Identification and functional analysis of genome mutations in a fluoride-resistant Streptococcus mutans strain

Ying Liao  1 Jianwei Chen  2 Bernd Willem Brandt  3 Yuanfang Zhu  2 Jiyao Li  4 Cor van Loveren  3 Dong Mei Deng  3
Affiliations

Identification and functional analysis of genome mutations in a fluoride-resistant Streptococcus mutans strain

Ying Liao et al. PLoS One. .

Abstract

It is known that fluoride-resistant microorganisms are different from fluoride-sensitive ones in growth, adherence and metabolic activity. It was hypothesized that these phenotypic differences were due to stable genotypic changes in the fluoride-resistant strains. However, until now, no studies have reported these genotypic changes. The aim of this study is to identify such changes in a fluoride-resistant Streptococcus mutans strain (C180-2FR) using whole-genome shotgun (WGS) sequencing and to examine the potential function of the identified mutations by comparing gene expression between the fluoride-sensitive (C180-2) and C180-2FR strains. We performed 50 bp paired-end Illumina shotgun sequencing for both strains.
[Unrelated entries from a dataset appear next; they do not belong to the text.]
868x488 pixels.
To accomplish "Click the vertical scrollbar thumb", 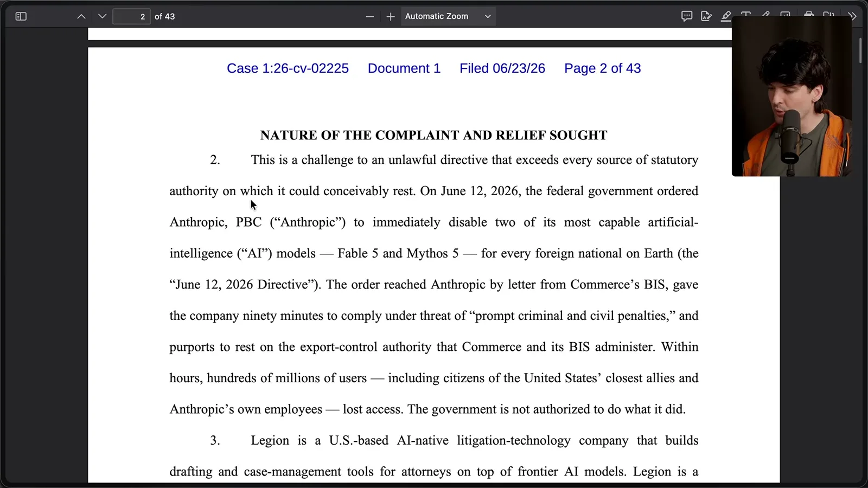I will (860, 50).
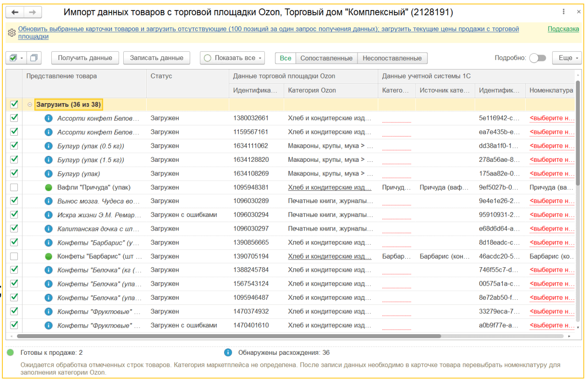Click the back navigation arrow
This screenshot has width=588, height=380.
click(14, 11)
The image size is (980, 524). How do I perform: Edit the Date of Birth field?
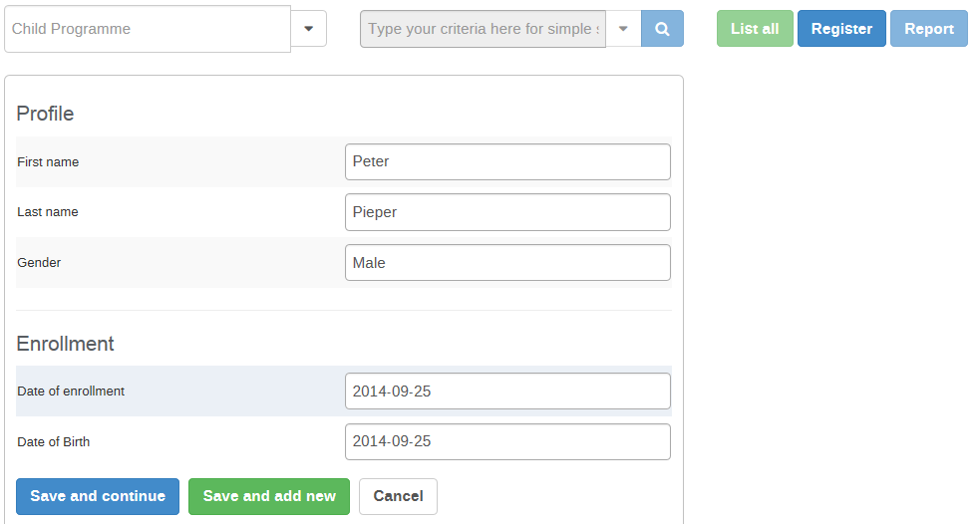tap(507, 441)
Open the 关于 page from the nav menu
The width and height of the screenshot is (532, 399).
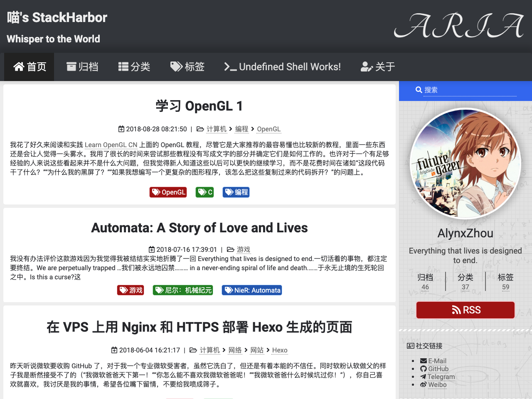(377, 67)
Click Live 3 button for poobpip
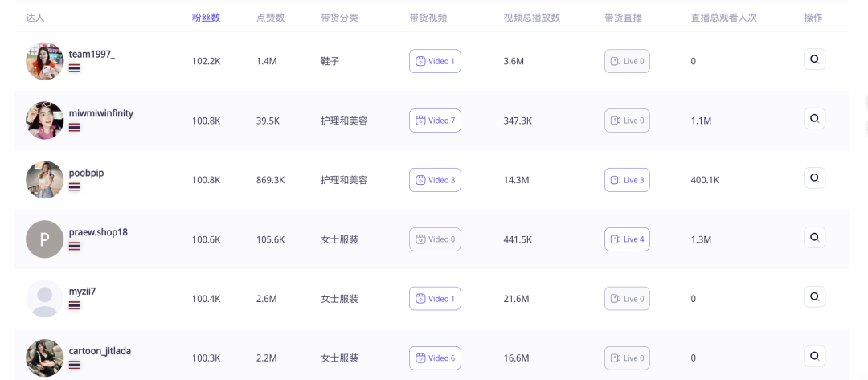 (627, 180)
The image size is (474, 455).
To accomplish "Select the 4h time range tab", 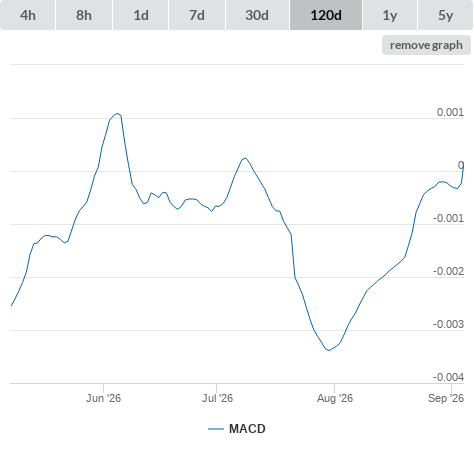I will tap(28, 15).
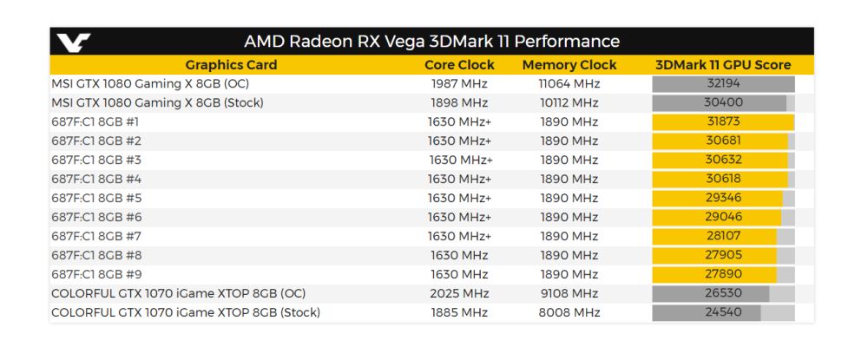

Through extensive bioinformatic analysis, we were able to identify 8 single nucleotide polymorphisms (SNPs) in the genome of C180-2FR, which were further confirmed by Sanger sequencing. Expression of the genes containing or in proximity to the SNPs in C180-2 and C180-2FR was then quantified by real-time PCR. A gene cluster containing genes coding for fluoride antiporters was up-regulated 10-fold in C180-2FR when compared to that in C180-2, independent of growth phase. Two SNPs are located in this gene cluster, one in its promoter region and the other in its protein-coding region. In addition, one gene, which codes for a putative glycerol uptake facilitator protein, was found to be down-regulated by 60% in C180-2FR at an early growth phase. The promoter region of this gene contained a SNP. No difference in expression was found for the other SNP-containing genes. In summary, using WGS sequencing, we were able to uncover genetic changes in the genome of a fluoride-resistant strain. These findings can provide new insights into the mechanism of microbial fluoride resistance.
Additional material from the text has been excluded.